Sich in den Schatten haltend folgte Madrid den Männern. Er versuchte zu hören, was sie sagten, und schnappte das Wort „Ausbruch“ auf, war sich aber nicht sicher, weil er zu weit weg war. Sie liefen am Steuerhaus vorbei und eine kurze Treppe hinauf. Vor sich hörte er weitere Stimmen. Er zog seine Waffe und schlich die Treppe hoch. Hätte einer der Männer sich umgedreht, hätte er ihn sofort gesehen, denn es gab nichts, wo er sich hätte verstecken können. In der Nähe sah er die Umrisse zweier großer Rettungsboote, die an dicken Seilen und Flaschenzügen hingen.
Dann erblickte er sie, und sein Herz setzte einen Schlag aus. Zwei Frauen und ein Kind. Jess. Ihre Silhouette war unverwechselbar. An ihrer Körpersprache erkannte er, dass sie Angst hatte. Dennoch stand sie aufrecht zwischen den bewaffneten Männern und Nicolas.
Der Drang, das zu beschützen, was seins war, wurde übermächtig. Doch Madrid verfügte über ausreichend Erfahrung, um nicht einfach in eine Situation hineinzuplatzen, in der es acht zu eins stand. Leichtsinnigkeit war der schnellste Weg in den Tod.
Er schaute seine Waffe an und verfluchte leise ihre Unzulänglichkeit. An seinem Gürtel hing auch noch ein Messer, doch selbst die Kombination der beiden würde nicht ausreichen, um acht bewaffnete Männer aufzuhalten, die verzweifelt genug waren, zwei Frauen und ein Kind zu töten. Er dachte an Vanderpol und fragte sich, ob der es wohl noch an Bord geschafft hatte.
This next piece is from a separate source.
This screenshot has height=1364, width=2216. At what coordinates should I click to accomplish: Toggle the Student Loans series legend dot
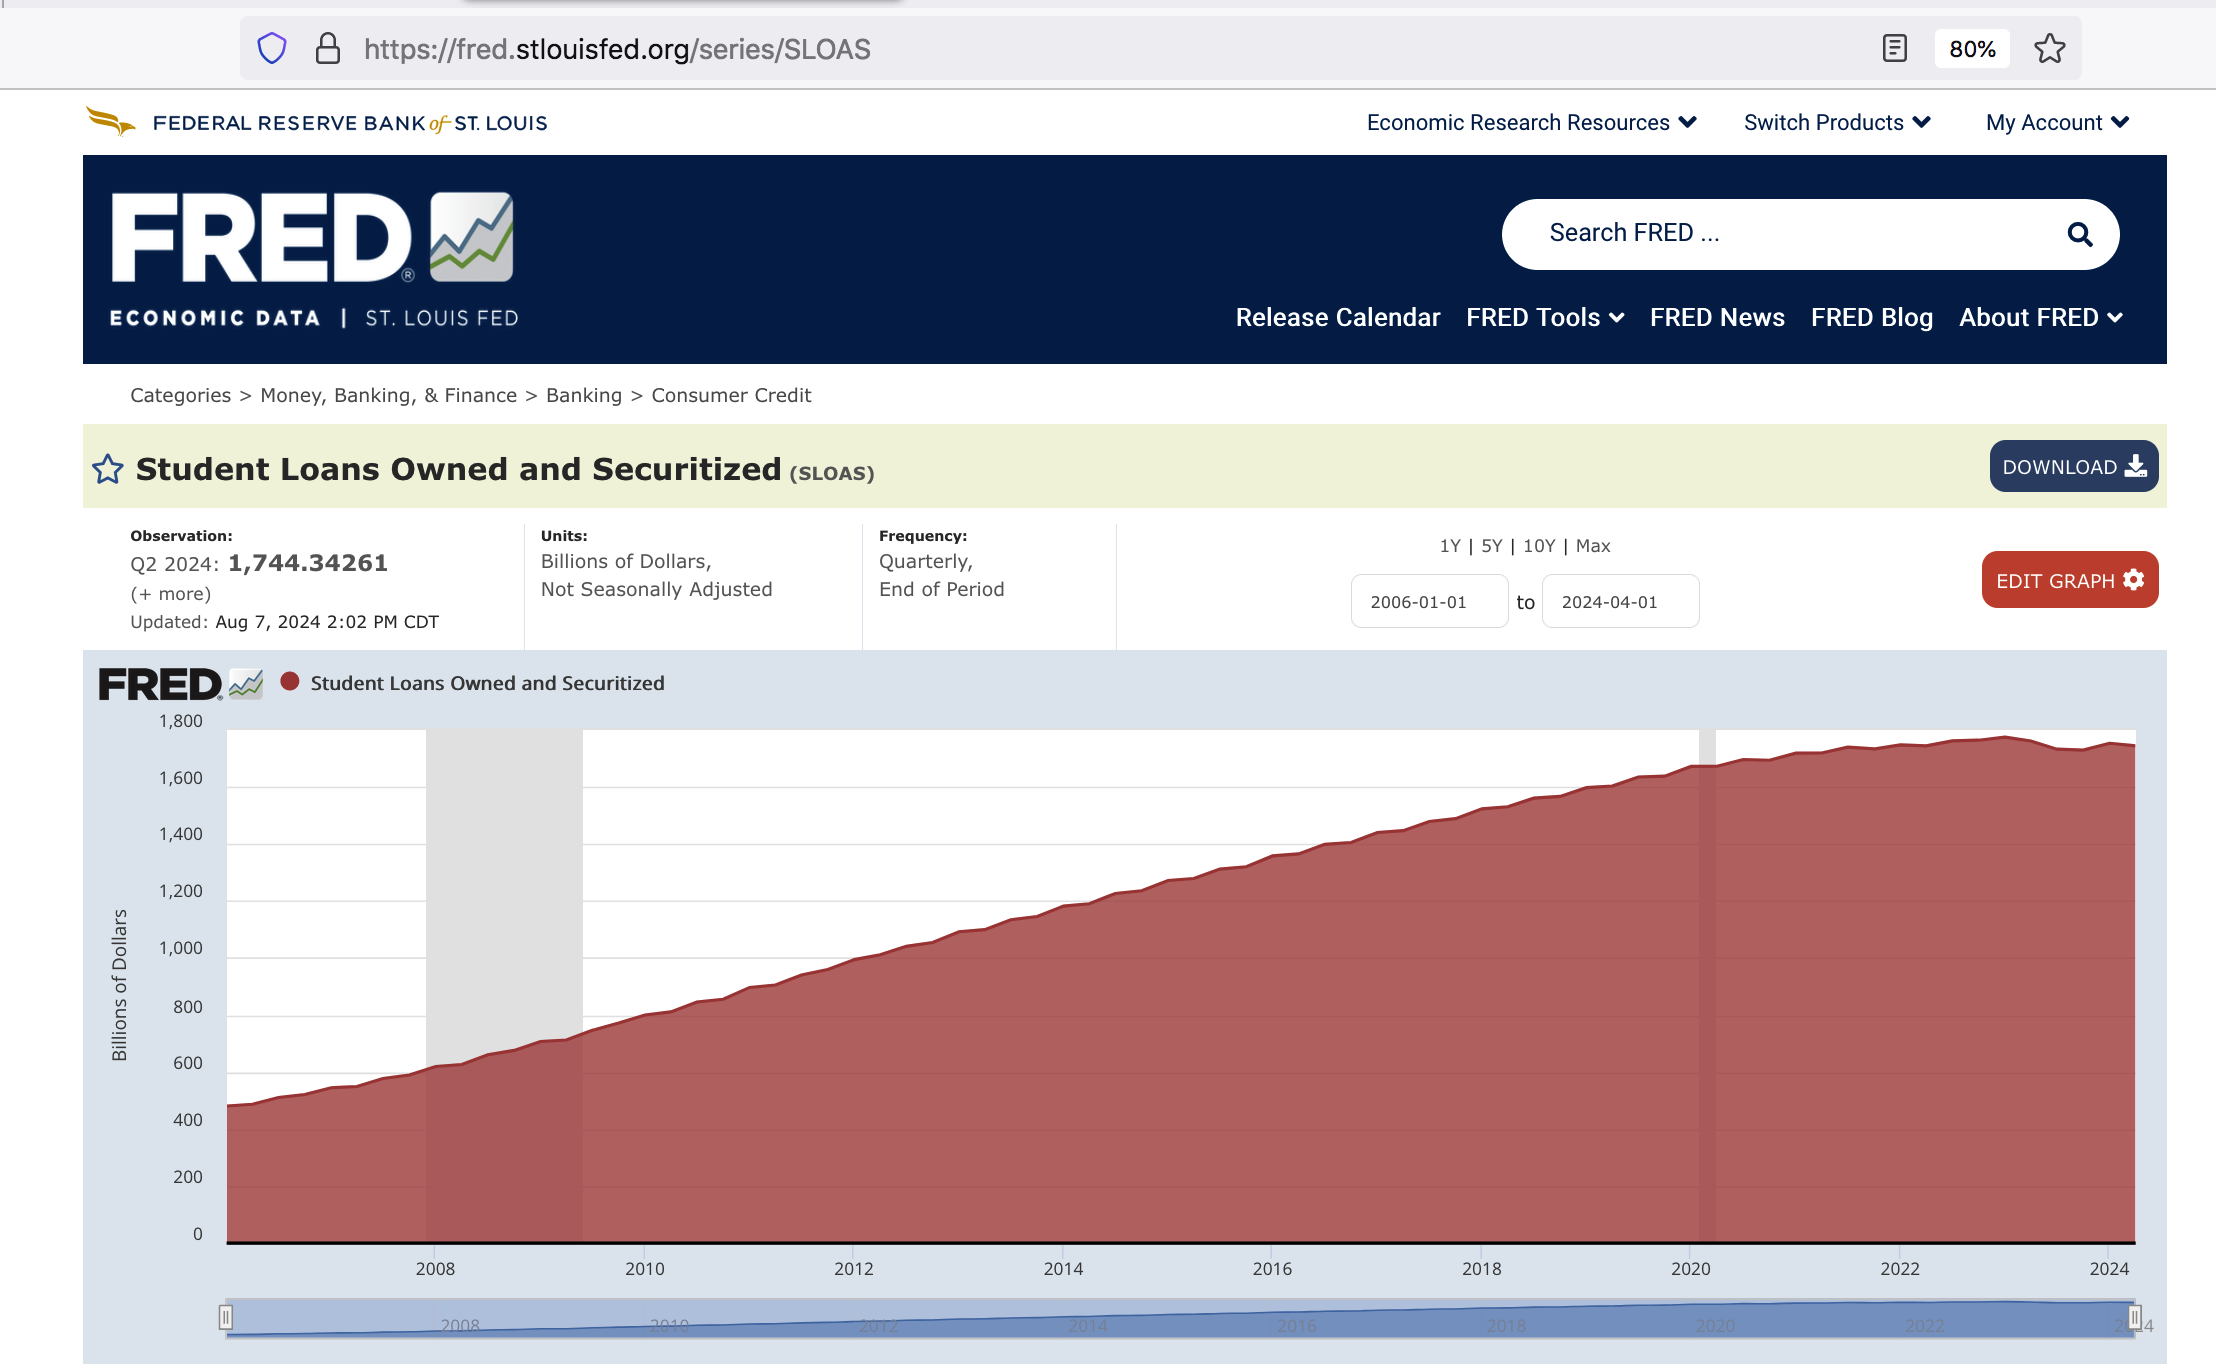click(290, 682)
Die einzige Möglichkeit, Jess zu erreichen, bestand darin, irgendwie für Ablenkung zu sorgen. Aber ihm wollte einfach nichts einfallen, das aufhalten könnte, was, wie er wusste, als Nächstes geschehen würde.
Sein schlimmster Albtraum wurde wahr, als er den vertrauten Umriss eines Mannes sah, der sich vor Jess stellte. Mummert. Entsetzt beobachtete er, wie Mummert eine Pistole hob und auf sie zielte. Alle Menschen, die er in seinem Leben geliebt und verloren hatte, blitzten vor seinem inneren Auge auf. Er konnte nicht glauben, dass das Schicksal ihm einen weiteren rauben würde.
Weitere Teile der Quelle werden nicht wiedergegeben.